Fiat 500 Jolly – zgrzeszyła historia
Wygląda na to, że Fiat 500 Jolly, prawdziwe dzieło sztuki w motoryzacji, wylądował w niewłaściwym miejscu. Niedawno, podczas wizyty na południu Francji, przypadkowo natknąłem się na ten classic car, który wyglądał jakby został wyrzucony na śmietnik.
Wizualnie ten zabytkowy pojazd przyciąga uwagę nawet bardziej niż najnowsze supersamochody. Pomimo że model ten jest znany jako ulubieniec najbogatszych, jego historia i niepowtarzalny charakter są bezcenne.
Fiat 500 Jolly ma swoją historię, ściśle związaną z włoskim studiem projektowym Ghia, które cieszyło się prestiżem w latach 60-tych. Projektując wersję plażową, Ghia postawiło na lekkość i styl – to auto miało być nietypowym dodatkiem na jachty właścicieli luksusowych łodzi.

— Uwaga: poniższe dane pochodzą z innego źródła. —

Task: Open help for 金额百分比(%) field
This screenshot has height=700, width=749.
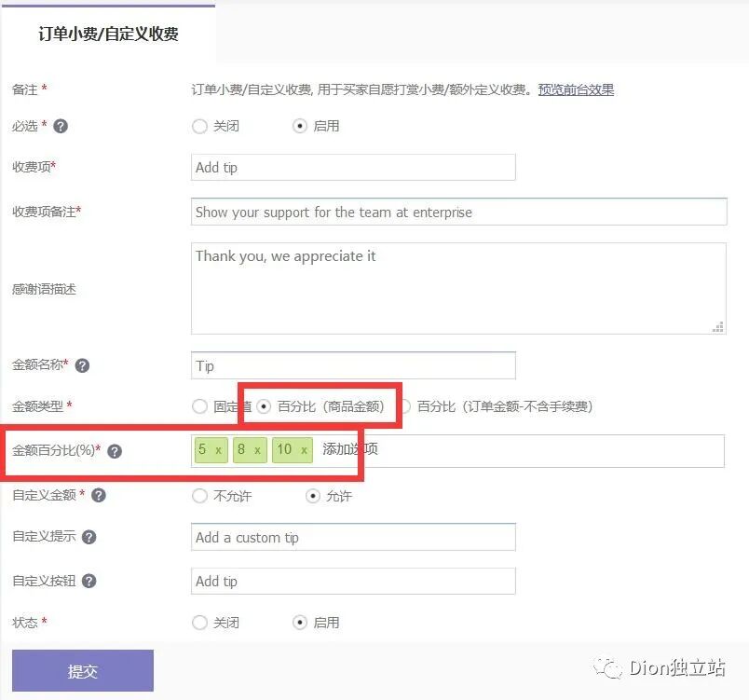Action: click(114, 451)
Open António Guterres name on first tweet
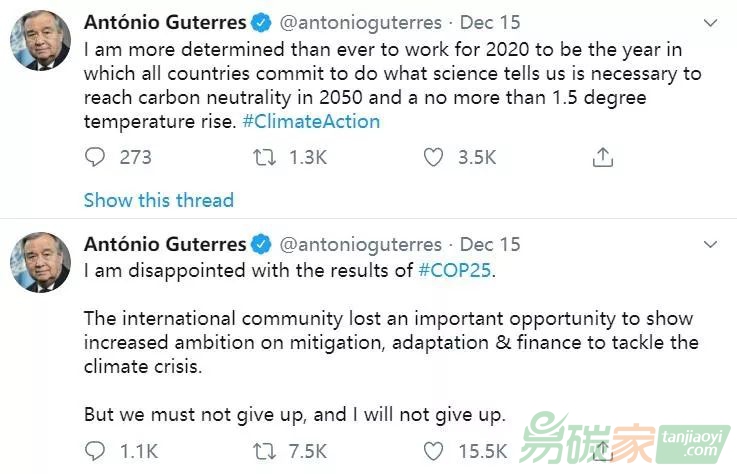 [x=165, y=22]
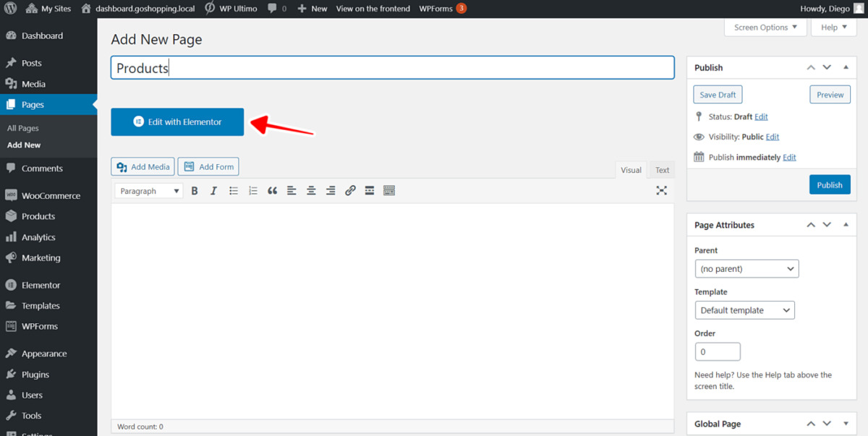Open the Parent page dropdown
The height and width of the screenshot is (436, 868).
coord(746,268)
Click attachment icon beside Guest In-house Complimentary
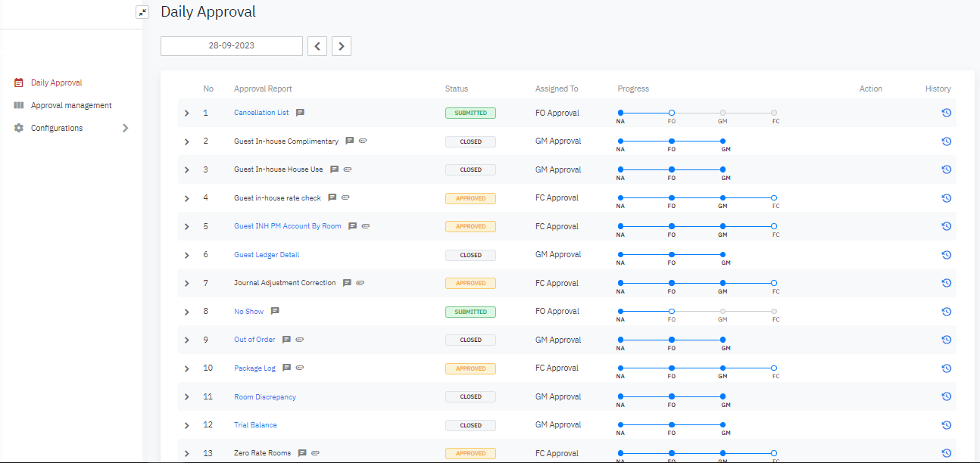 (363, 141)

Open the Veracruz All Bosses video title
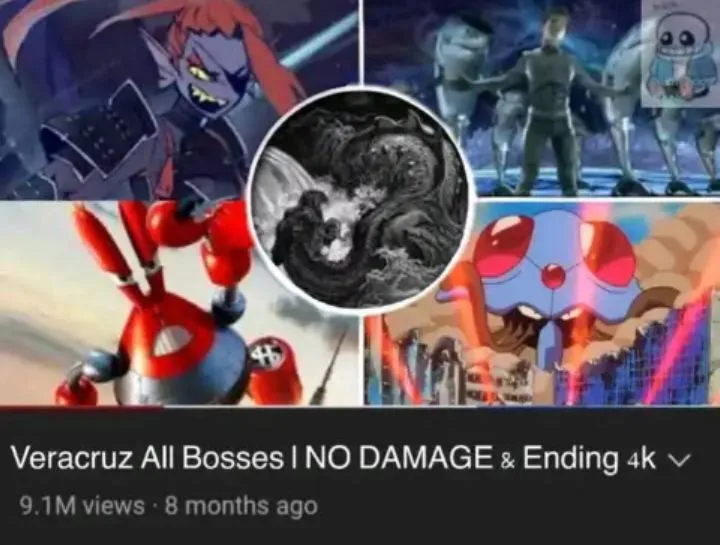333,458
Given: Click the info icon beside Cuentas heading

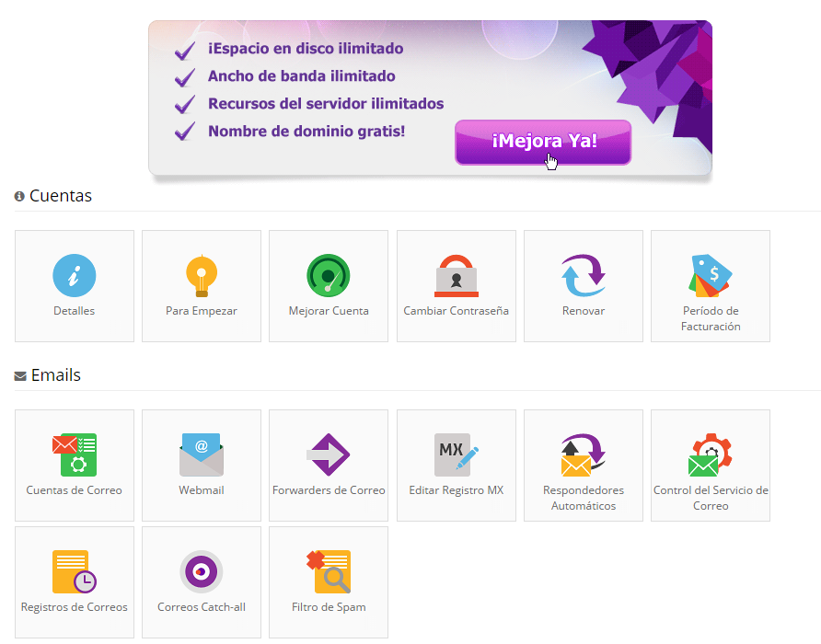Looking at the screenshot, I should (x=17, y=195).
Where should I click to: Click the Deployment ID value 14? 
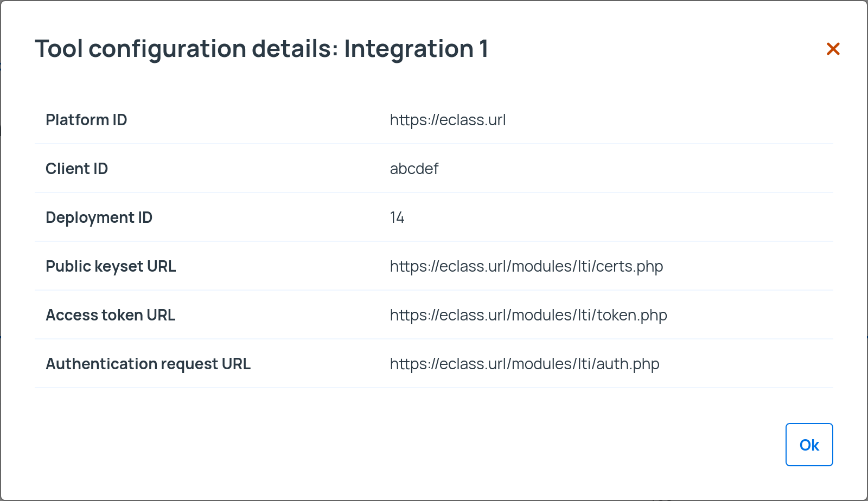tap(397, 217)

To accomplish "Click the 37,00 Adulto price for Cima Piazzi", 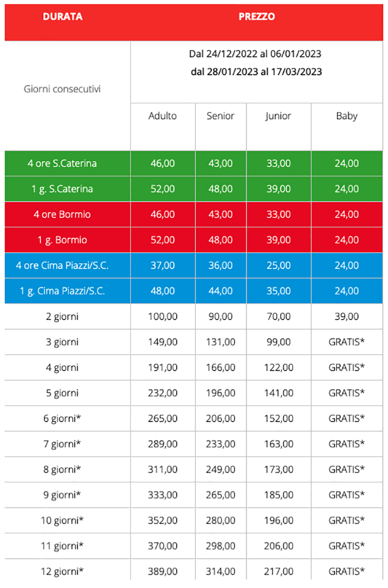I will click(x=162, y=265).
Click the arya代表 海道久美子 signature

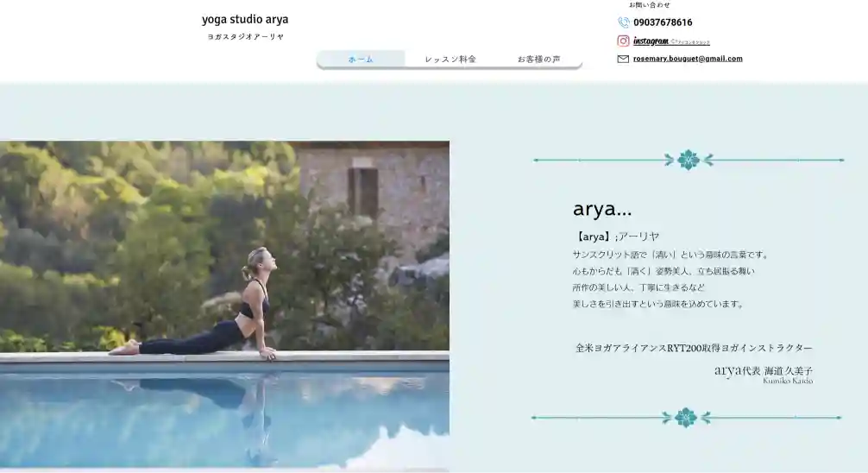point(763,370)
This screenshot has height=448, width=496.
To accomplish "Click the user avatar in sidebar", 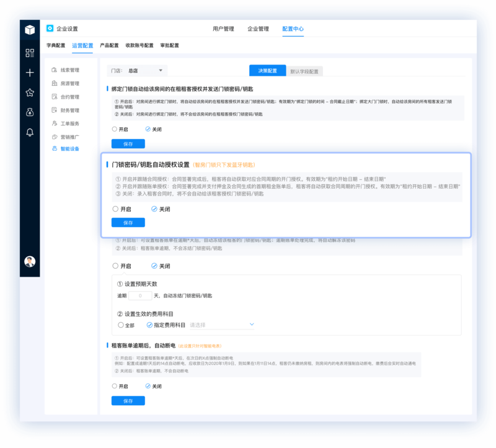I will click(30, 261).
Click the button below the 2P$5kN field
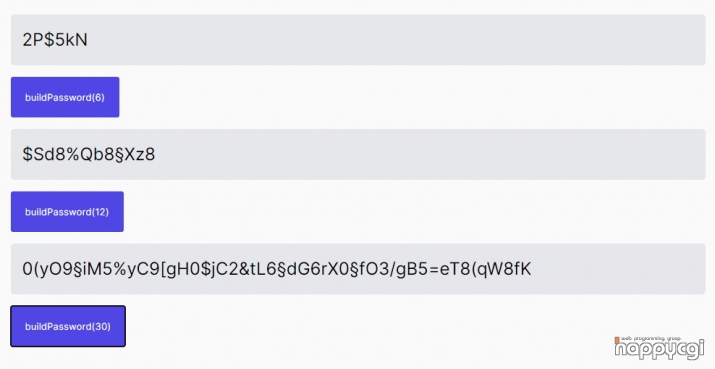 coord(65,97)
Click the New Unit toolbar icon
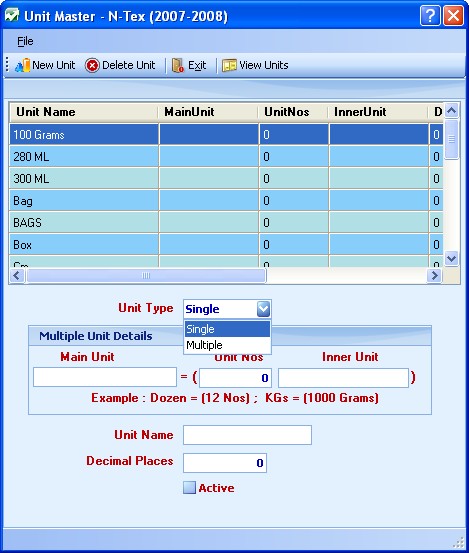The height and width of the screenshot is (553, 469). coord(23,65)
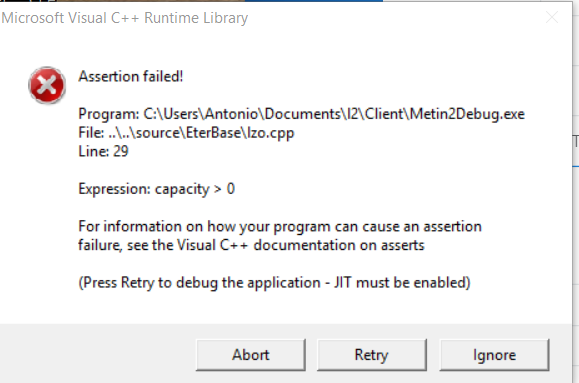
Task: Click the Microsoft Visual C++ Runtime Library title
Action: coord(124,18)
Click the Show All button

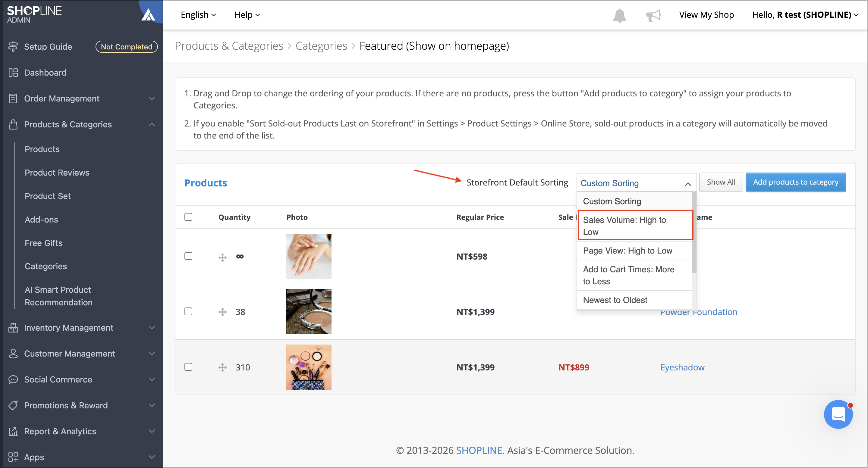[x=721, y=182]
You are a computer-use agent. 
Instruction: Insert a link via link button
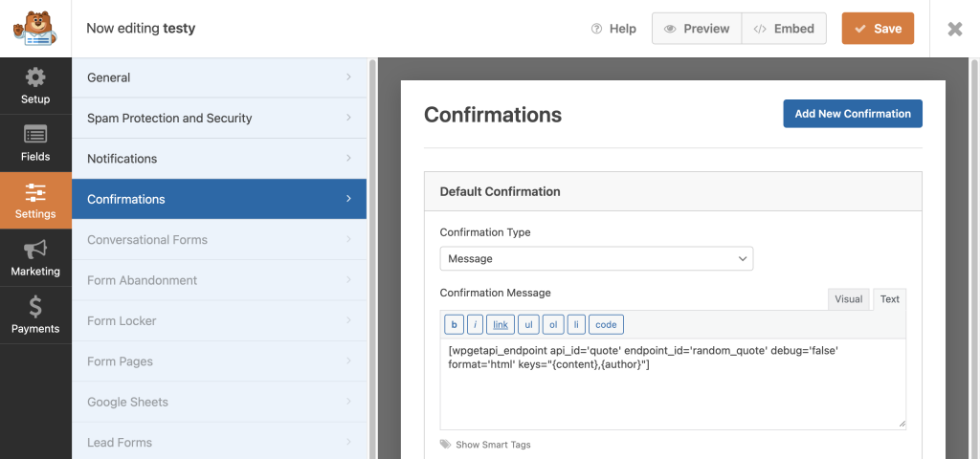(500, 325)
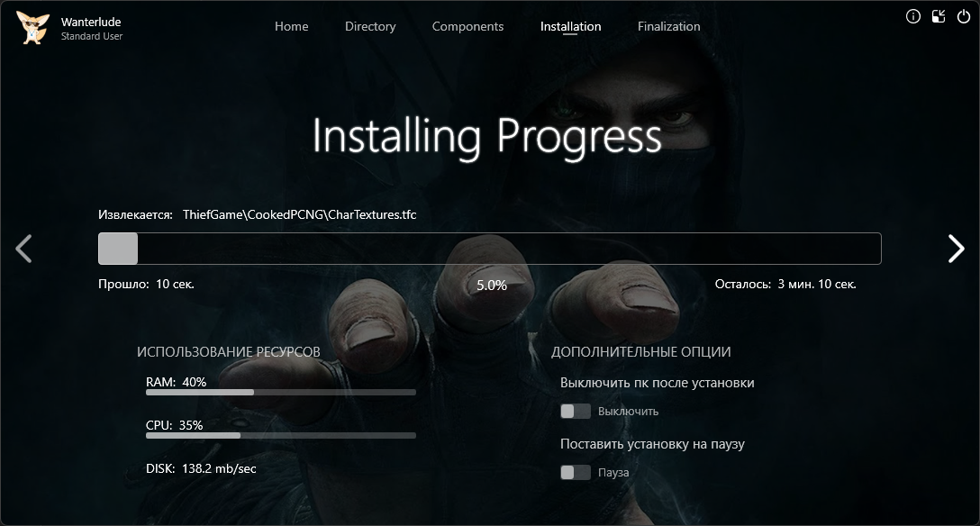
Task: Open the Directory tab
Action: tap(370, 26)
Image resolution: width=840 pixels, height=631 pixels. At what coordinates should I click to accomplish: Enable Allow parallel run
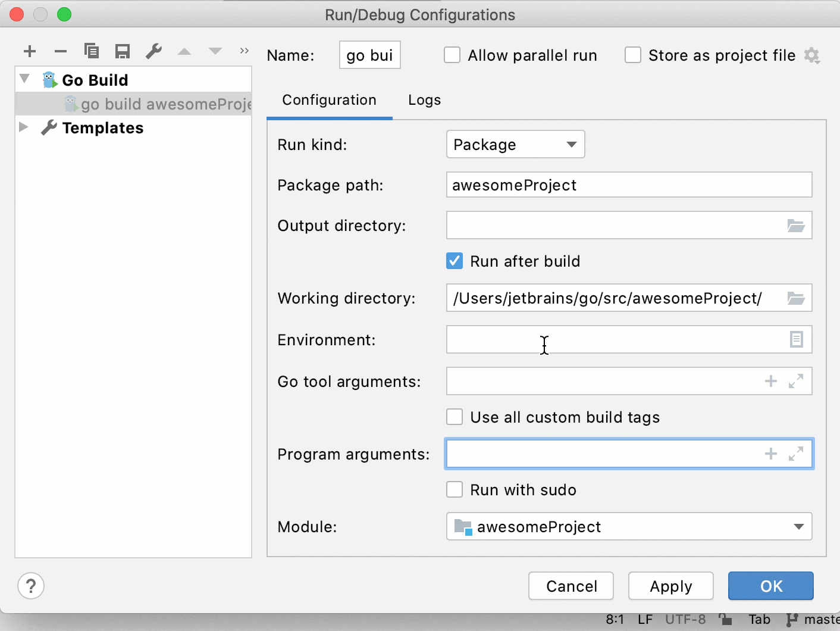pos(452,55)
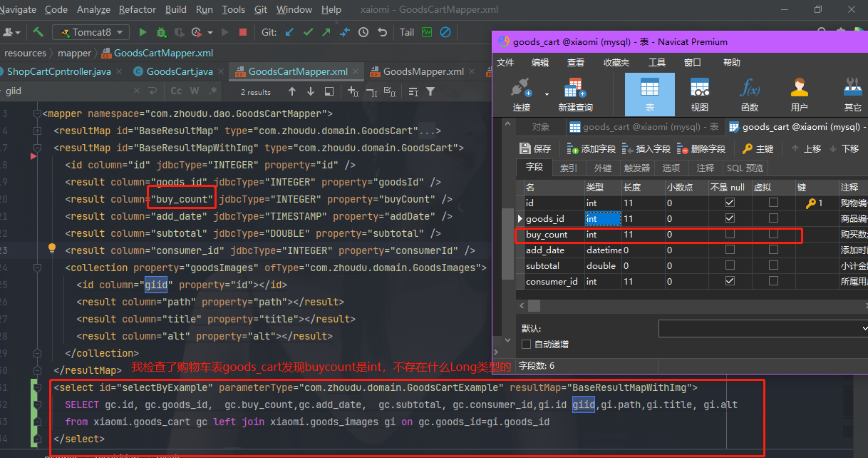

Pomysłodawcą Jolly był Gianni Agnelli, ówczesny szef Fiata, który poszukiwał eleganckiego auta, które zmieści się na pokładzie jego jachtu. W rezultacie, Fiat 500 Jolly powstał jako połączenie stylu i funkcjonalności, które zachwycały właścicieli z najwyższej półki społecznej.
Przez dekadę Ghia produkowała ten model, a w sumie zbudowano około 400 egzemplarzy. Ciekawostką jest, że chociaż konkurencyjny projekt Gamine zyskał większą popularność, to Fiat 500 Jolly pozostał ikoną wyrafinowania, mając na swoim koncie wiele znakomitych lat w historii motoryzacji.
Obecnie, ceny tych klasyków sięgają imponujących sześciocyfrowych kwot, a każdy odrestaurowany egzemplarz na nowo wzbudza zainteresowanie bogaczy. Kto wie, może spotkam ten wyjątkowy pojazd ponownie, ale mam nadzieję, że tym razem będę go oglądał na trasie, a nie wśród odpadków.